Task statement: Once you have located the line containing "Meizu M3 Max (32, 319)" in the material below, return it exactly along with each line after it through the line containing "SIM-карты для звонков (32, 596)".

Working data:
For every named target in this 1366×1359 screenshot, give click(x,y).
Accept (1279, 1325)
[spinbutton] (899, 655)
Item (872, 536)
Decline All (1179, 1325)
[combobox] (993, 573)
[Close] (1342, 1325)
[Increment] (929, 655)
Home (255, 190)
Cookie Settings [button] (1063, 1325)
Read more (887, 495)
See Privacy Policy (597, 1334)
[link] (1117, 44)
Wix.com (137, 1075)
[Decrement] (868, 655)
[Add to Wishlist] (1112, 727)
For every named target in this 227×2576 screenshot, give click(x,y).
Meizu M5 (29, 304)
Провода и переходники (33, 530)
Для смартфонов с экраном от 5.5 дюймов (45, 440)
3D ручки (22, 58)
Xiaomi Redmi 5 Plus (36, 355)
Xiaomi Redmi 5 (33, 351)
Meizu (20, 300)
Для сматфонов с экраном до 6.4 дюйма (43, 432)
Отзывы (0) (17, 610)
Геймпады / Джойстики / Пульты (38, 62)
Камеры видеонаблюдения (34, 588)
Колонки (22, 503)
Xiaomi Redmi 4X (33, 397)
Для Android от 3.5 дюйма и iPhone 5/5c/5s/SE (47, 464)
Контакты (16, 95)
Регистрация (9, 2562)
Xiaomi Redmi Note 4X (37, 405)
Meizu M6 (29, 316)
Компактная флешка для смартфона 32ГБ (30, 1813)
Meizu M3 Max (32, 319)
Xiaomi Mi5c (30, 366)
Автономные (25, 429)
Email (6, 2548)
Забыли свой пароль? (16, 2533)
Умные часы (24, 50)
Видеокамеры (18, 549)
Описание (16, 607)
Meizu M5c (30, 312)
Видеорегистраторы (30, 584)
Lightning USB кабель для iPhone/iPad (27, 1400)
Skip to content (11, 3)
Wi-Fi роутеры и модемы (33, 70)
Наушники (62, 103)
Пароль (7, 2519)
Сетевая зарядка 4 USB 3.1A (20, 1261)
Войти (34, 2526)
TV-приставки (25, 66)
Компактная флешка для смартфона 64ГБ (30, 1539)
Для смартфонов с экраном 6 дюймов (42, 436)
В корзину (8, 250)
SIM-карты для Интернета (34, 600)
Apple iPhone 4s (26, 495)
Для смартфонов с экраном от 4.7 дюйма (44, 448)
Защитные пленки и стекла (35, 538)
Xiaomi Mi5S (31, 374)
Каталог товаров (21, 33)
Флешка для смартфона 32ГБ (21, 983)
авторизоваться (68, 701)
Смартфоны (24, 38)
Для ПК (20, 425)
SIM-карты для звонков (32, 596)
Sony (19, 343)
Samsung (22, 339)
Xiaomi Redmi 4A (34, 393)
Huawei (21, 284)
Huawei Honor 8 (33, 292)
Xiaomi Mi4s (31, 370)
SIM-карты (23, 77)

Solution for this exercise:
Meizu M3 Max (32, 319)
Xiaomi Mi5c (30, 366)
Автономные (25, 429)
Email (6, 2548)
Забыли свой пароль? (16, 2533)
Умные часы (24, 50)
Видеокамеры (18, 549)
Описание (16, 607)
Meizu M5c (30, 312)
Видеорегистраторы (30, 584)
Lightning USB кабель для iPhone/iPad (27, 1400)
Skip to content (11, 3)
Wi-Fi роутеры и модемы (33, 70)
Наушники (62, 103)
Пароль (7, 2519)
Сетевая зарядка 4 USB 3.1A (20, 1261)
Войти (34, 2526)
TV-приставки (25, 66)
Компактная флешка для смартфона 64ГБ (30, 1539)
Для смартфонов с экраном 6 дюймов (42, 436)
В корзину (8, 250)
SIM-карты для Интернета (34, 600)
Apple iPhone 4s (26, 495)
Для смартфонов с экраном от 4.7 дюйма (44, 448)
Защитные пленки и стекла (35, 538)
Xiaomi Mi5S (31, 374)
Каталог товаров (21, 33)
Флешка для смартфона 32ГБ (21, 983)
авторизоваться (68, 701)
Смартфоны (24, 38)
Для ПК (20, 425)
SIM-карты для звонков (32, 596)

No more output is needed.